Mechanism of Zn-Ion Intercalation/Deintercalation in a Zn-Polypyrrole Secondary Battery in Aqueous and Bio-Ionic liquid Electrolytes.

Zn-ion batteries(ZIB) have recently emerged as a promising and rather cheap alternative to Li-ion batteries. However, the divalent charge of Zn limits the choice of cathode materials, whereas the choice of electrolyte is limited by hydrogen-evolution reaction. Polymer cathodes have been shown to be a promising material for ZIB. In this paper, we have studied in detail a Zn/polypyrrole battery in both aqueous and bio-ionic liquid-water mixture electrolytes. From in situ Raman spectroelectrochemistry, it was observed that in aqueous solution, Zn intercalation/deintercalation takes place by a two-step mechanism, whereas a single-step mechanism for Zn storage was involved in bio-ionic liquid-water mixture electrolytes. The charge-discharge measurements showed a higher Zn-storage capacity in the mixture of bio-ionic liquid-water electrolyte compared to the aqueous electrolyte. However, with cycling, a capacity loss was observed.
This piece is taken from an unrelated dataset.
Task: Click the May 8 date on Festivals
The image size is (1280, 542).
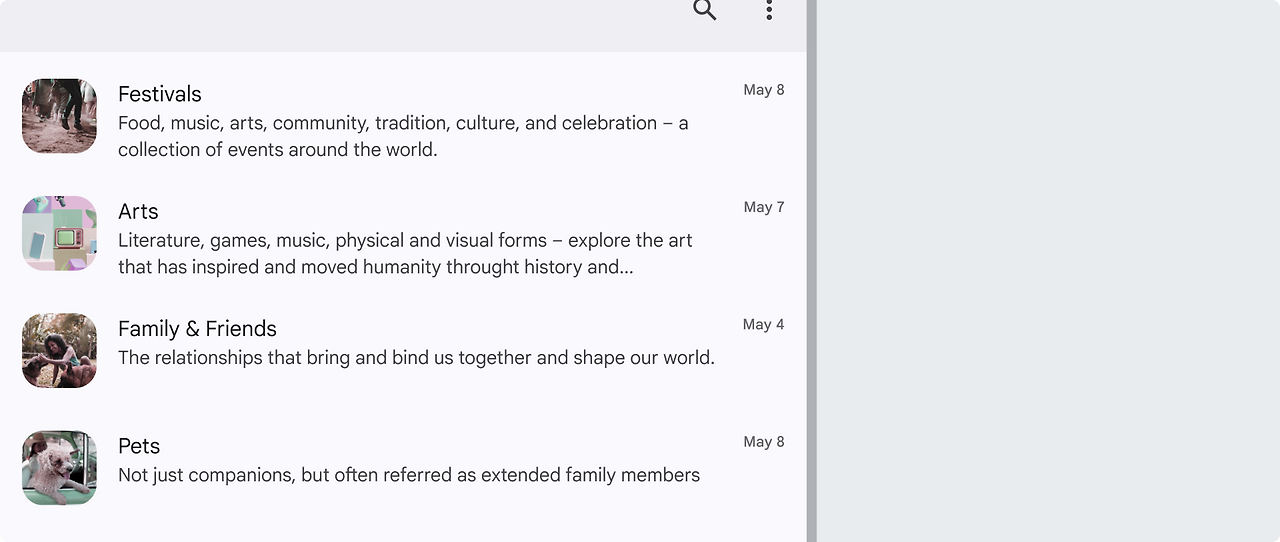Action: tap(764, 90)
Post analysis of the polymer after cycling showed that a phase transformation has taken place in the polymer with Zn ions trapped in the polymer matrix that decreased the Zn-storage capacity. Furthermore, the Zn anode showed the formation of Zn nanoflakes from aqueous electrolytes that might lead to dendritic growth, whereas dendrite-free Zn nanoparticles were observed on using the bio-ionic liquid-water electrolyte.